You may like this poster  that I designed a while back.

And these quotes that I compiled.

The man is an utter moron, an utter waste of money, and an utter disgrace to any brand of socialism. 

Posted by Toque

Anonymous said...

Integrated transport, that has kind of gone the way of the 'ethical foreign policy'. I walk to work, and cycle or walk to the shops. But when it comes to public transport it's just terrible. I've tried using the trains before to visit people (with my car the carbon output would be lower) but they are never reliable or convenient I have had to cancel entire weekends because of them, and even when they actually get me to where I want to go the direct cost is often higher than driving. This is without taking into account the indirect costs of subsidies required to keep it all going. My brother lives in London but even then if he wants to come back west it is cheaper and easier to fly than take a train.
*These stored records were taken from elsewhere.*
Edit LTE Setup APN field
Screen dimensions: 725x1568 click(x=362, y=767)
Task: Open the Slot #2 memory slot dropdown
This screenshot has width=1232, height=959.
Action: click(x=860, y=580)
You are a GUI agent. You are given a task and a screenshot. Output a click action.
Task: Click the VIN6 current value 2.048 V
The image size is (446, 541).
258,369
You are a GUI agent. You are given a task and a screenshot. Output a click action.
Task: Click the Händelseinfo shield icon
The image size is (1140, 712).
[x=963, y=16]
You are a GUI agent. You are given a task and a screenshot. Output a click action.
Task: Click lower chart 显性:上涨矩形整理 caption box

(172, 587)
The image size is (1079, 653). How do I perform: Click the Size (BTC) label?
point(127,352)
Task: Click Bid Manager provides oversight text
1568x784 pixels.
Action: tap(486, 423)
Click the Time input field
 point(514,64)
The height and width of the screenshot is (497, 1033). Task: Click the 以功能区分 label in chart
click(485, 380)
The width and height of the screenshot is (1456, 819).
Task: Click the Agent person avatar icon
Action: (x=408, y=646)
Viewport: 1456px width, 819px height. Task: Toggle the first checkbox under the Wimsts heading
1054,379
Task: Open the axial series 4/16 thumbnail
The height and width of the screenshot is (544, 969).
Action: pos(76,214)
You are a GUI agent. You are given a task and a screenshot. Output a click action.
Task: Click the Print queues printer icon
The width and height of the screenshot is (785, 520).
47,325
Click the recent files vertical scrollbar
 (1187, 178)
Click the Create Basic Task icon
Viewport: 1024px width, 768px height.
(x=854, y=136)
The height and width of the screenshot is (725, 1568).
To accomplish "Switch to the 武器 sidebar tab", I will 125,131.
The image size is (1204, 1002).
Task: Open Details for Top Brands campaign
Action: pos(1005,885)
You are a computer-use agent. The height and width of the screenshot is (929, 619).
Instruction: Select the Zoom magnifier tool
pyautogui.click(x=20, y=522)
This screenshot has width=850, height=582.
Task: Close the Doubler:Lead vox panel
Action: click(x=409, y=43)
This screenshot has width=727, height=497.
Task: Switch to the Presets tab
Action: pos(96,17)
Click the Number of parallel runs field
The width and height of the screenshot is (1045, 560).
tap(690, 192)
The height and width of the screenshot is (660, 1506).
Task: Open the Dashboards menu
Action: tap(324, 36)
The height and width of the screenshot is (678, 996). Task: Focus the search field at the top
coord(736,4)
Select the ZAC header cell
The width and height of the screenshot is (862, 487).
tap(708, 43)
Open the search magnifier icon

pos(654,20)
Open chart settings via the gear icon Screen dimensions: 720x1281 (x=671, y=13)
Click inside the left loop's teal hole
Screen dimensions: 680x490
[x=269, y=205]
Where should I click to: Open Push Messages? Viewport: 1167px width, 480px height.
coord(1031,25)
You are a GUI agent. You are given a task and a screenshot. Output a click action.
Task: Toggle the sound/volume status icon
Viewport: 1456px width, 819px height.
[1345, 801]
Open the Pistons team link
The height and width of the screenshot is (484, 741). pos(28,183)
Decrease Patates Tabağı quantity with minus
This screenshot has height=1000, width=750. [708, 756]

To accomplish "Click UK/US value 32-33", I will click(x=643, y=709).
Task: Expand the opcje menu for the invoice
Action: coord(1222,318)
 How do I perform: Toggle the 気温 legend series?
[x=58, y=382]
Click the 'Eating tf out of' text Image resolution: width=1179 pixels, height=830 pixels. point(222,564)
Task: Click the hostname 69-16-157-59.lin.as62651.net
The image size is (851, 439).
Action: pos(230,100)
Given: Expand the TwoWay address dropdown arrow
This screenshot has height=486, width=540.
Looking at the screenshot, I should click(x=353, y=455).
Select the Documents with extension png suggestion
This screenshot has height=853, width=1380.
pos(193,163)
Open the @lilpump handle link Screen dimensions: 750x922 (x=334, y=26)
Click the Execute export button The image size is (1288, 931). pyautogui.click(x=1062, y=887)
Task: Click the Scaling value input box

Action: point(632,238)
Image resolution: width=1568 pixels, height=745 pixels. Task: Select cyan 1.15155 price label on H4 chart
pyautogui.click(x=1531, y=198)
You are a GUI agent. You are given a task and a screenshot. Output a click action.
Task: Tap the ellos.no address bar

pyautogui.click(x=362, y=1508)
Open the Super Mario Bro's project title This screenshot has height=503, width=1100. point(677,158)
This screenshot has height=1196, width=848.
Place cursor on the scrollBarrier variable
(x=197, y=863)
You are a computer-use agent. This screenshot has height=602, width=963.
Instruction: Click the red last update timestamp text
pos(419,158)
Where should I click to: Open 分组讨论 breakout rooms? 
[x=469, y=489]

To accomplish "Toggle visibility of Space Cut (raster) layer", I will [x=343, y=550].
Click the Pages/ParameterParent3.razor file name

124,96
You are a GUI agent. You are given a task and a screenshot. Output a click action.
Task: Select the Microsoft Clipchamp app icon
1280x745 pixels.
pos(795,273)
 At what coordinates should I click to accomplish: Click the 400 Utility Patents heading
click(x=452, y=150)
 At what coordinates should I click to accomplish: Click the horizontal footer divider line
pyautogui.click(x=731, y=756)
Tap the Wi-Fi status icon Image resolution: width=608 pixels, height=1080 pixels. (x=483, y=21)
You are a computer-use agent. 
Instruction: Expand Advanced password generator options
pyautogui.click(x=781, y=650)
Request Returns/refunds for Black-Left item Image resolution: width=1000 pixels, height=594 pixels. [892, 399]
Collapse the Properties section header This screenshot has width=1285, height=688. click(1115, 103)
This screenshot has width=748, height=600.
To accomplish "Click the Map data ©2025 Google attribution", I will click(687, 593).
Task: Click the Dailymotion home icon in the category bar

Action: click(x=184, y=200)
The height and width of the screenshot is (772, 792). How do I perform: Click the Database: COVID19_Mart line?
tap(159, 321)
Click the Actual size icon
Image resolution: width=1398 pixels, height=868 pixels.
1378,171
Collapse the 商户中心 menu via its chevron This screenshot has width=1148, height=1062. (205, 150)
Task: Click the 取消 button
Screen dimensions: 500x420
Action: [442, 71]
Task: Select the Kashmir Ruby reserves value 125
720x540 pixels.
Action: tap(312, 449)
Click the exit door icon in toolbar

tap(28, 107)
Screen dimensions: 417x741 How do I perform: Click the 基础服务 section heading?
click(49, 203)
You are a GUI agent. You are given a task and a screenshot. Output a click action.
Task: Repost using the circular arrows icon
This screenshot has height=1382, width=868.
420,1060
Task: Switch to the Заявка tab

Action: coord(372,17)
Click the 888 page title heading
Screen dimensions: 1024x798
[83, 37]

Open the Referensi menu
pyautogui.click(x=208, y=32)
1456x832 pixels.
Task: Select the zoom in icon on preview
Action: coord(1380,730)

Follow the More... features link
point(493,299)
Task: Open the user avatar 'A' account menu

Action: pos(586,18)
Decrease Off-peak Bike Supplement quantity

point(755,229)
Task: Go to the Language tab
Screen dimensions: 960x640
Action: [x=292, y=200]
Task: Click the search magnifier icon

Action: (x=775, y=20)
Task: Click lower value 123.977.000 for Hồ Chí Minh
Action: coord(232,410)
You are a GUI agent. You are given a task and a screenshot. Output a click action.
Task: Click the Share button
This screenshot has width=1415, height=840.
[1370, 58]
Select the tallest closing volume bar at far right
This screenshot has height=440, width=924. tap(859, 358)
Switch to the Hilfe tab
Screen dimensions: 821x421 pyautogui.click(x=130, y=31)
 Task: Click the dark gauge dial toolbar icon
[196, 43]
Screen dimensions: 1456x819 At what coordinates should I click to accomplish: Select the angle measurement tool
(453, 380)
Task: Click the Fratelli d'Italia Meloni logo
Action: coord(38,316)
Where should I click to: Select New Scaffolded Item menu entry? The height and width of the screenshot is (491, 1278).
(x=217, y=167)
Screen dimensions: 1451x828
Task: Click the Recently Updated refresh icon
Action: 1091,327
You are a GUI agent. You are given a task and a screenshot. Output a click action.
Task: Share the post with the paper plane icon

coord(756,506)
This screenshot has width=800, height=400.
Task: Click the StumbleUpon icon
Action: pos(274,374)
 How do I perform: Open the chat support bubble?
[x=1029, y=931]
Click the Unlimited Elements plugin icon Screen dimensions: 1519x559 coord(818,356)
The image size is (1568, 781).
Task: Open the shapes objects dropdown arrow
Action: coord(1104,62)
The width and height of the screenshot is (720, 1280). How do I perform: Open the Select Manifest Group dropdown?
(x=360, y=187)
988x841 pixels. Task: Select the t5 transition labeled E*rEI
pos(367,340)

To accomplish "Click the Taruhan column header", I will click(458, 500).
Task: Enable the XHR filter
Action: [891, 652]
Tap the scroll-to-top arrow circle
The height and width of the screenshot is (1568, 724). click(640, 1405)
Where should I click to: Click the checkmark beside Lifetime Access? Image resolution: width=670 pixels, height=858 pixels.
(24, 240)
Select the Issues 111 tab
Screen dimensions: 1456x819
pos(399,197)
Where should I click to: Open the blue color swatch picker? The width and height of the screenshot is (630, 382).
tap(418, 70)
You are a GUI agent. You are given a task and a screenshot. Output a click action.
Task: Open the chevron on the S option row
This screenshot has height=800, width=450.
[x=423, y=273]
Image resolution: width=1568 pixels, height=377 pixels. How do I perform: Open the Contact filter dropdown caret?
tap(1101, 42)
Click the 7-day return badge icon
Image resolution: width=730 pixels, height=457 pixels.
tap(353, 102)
As for Prescott but can Blair actually sack him? I'm sure that I've read somewhere that because of the position that he holds in the Labour Party a cabinet post is required to be found for him, that's why Blair was forced to take away all his duties while leaving him in cabinet so far. 

Posted by chris

Anonymous said...

Mat, I have voted by post, in fact I usually do. Election day around here is a bit hectic. I don't actually think tinkering with the systems does do much, but if ways can be found to engage people by e-voting, text voting, whatever, with safeguards built in I'm all for it, although I agree, ultimately it does mean candidates and parties having something to offer. 

Posted by Bob Piper

Anonymous said...

Gareth, I like those links. Would need to, um, adapt the poster a little bit, maybe use the top two as an animated gif banner?

Chris, not sure about sacking him as he's Deputy Leader, it'd be a Labour rule, not a Govt rule, so he can break it if he wants, or use the Duchy of Lancaster or something.

Bob? I've voted by post. It has its uses, and I would never argue to abolish it. But the widening and active encouragement of postal voting for all, with no reason, is something I now dislike. I dislike the idea of early votes anyway (stories that break after posting, etc), and strongly feel that attending the polling booth is a distinct and important part of the democratic process.

Like I've said many times before, the voting system is a much more vital method of improving turnout.